*EXERCISE PASSAGE*.
--

He ended the email with a warning: “Take care and ‘Cover your six’ ” — military slang for “watch your back.”
And this is particularity interesting, an exchange between Fauci and Emilio Emini, a top executive with the Bill and Melinda Gates Foundation, who raised concerns about the doctor’s health:
“I see you on TV almost every day, and although you continue to have considerable energy, I am seriously worried about you,” Emini wrote.
“The nation and the world absolutely need your leadership.”Fauci wrote back at 1:53 a.m., saying, “I will try to engage as much as I can given my current circumstances.”
Go read the whole piece, does reveal that Fauci was and still is the man of the COVID hour.
And of those ‘current circumstances‘ he referred to was, of course, the shit with T-Rump and his insane, violent and dangerous MAGA hatters — a direct result was the needless death of hundreds of thousands of Americans.

--

*DATASET*.
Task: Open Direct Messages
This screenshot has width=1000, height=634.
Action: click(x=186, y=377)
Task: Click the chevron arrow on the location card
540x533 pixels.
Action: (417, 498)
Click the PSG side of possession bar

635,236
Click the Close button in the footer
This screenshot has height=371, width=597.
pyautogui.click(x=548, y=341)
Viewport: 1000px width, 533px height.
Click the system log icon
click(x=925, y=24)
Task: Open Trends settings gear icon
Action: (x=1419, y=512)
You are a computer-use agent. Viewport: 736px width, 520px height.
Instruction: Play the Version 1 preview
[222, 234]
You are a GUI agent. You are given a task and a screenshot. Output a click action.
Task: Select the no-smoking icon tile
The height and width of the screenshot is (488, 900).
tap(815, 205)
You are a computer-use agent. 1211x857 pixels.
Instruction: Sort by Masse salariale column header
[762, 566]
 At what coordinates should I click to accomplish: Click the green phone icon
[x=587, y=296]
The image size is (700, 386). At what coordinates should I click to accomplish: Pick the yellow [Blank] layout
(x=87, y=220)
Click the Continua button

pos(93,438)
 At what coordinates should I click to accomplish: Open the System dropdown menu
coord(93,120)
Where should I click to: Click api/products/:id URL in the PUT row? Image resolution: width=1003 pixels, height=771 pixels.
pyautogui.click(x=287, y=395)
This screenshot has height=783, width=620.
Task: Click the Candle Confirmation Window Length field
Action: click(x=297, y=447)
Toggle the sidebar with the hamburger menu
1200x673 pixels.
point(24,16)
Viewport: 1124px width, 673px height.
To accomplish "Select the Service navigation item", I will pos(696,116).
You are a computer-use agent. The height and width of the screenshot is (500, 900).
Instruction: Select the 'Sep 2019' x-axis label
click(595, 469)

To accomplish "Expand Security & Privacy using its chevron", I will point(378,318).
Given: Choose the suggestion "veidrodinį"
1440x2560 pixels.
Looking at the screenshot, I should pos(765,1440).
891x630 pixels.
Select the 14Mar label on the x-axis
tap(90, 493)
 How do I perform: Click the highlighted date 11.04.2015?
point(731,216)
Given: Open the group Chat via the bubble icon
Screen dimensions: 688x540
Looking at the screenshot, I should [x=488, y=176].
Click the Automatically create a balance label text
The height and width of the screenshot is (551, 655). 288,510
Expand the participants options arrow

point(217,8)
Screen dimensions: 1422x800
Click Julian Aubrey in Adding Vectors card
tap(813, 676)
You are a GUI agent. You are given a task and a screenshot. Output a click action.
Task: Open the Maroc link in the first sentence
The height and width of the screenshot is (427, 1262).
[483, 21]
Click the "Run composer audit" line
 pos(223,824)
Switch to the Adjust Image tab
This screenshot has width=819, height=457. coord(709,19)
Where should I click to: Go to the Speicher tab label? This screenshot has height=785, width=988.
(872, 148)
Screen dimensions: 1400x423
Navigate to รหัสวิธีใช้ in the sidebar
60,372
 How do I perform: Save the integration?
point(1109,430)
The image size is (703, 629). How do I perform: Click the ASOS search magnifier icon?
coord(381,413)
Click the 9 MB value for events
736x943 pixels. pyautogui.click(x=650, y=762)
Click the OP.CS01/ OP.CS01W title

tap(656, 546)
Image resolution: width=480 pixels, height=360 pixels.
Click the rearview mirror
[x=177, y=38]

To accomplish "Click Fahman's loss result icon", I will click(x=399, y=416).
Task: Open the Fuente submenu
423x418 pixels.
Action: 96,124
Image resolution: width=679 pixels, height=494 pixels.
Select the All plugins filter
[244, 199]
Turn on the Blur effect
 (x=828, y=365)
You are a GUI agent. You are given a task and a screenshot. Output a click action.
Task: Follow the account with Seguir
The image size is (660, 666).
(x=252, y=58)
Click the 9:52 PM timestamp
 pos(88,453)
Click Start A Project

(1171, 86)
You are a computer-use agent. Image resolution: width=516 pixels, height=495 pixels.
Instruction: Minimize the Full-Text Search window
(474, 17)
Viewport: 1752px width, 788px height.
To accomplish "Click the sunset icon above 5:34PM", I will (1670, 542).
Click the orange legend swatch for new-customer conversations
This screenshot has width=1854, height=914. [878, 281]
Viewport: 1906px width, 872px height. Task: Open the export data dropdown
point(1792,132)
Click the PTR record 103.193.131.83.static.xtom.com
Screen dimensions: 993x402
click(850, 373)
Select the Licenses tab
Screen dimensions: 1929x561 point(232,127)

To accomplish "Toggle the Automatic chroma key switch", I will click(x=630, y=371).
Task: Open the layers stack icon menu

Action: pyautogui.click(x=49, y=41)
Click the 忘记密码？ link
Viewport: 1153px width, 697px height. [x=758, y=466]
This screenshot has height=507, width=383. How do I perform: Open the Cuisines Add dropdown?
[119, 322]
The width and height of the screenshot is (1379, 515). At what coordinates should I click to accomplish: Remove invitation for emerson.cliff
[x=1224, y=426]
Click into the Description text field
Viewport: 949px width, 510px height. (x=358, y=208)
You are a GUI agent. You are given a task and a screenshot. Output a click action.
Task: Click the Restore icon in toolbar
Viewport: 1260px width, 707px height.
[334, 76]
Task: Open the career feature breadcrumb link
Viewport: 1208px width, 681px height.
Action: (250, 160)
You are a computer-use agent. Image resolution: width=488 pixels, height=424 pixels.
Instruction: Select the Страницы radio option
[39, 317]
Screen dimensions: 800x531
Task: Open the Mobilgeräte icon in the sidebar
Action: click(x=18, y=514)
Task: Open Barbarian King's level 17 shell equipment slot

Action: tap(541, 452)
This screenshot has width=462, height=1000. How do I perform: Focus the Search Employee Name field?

--

*TASKS TO COMPLETE*.
**a.** Decide whether each statement agrees with the Fauci excerpt, answering yes or no and quoting the words that settle it: (i) Emilio Emini was an executive with the Bill and Melinda Gates Foundation; (ii) Fauci replied to Emini in the afternoon; (iii) "Cover your six" is described as military slang for "watch your back."
**b.** According to the Fauci excerpt, where did Emini say he saw Fauci almost every day?
**c.** Please carry the Fauci excerpt forward from its final sentence.
The rows have nothing to do with the Fauci excerpt.

*EXPECTED RESPONSES*.
**a.**
(i) Yes: "a top executive with the Bill and Melinda Gates Foundation"
(ii) No: "Fauci wrote back at 1:53 a.m."
(iii) Yes: "military slang for “watch your back.”"

**b.** On TV.

**c.**
In that context, I don’t think T-Rump will ever suffer any consequences of what he did (and did not do) in the pandemic. The British medical journal the Lancet, however, last February published an evalustion of the early COVID resonse — it sucked on the T-Rump:
“Many of the cases and deaths were avoidable. Instead of galvanizing the U.S. populace to fight the pandemic, President Trump publicly dismissed its threat (despite privately acknowledging it), discouraged action as infection spread, and eschewed international cooperation. His refusal to develop a national strategy worsened shortages of personal protective equipment and diagnostic tests. President Trump politicized mask-wearing and school reopenings and convened indoor events attended by thousands, where masks were discouraged and physical distancing was impossible.”
And: ‘The result, the Lancet notes, is more than 450,000 deaths where “about 40 percent of which could have been averted had the U.S. death rate mirrored the weighted average of the other G7 nations.”‘
On the head of that piece-of-shit T-Rump.
Another source of T-Rump’s virus shit comes from “The Plague Year: America in the Time of Covid,” by Lawrence Wright, Pulitzer Prize-winning staff writer for The New Yorker.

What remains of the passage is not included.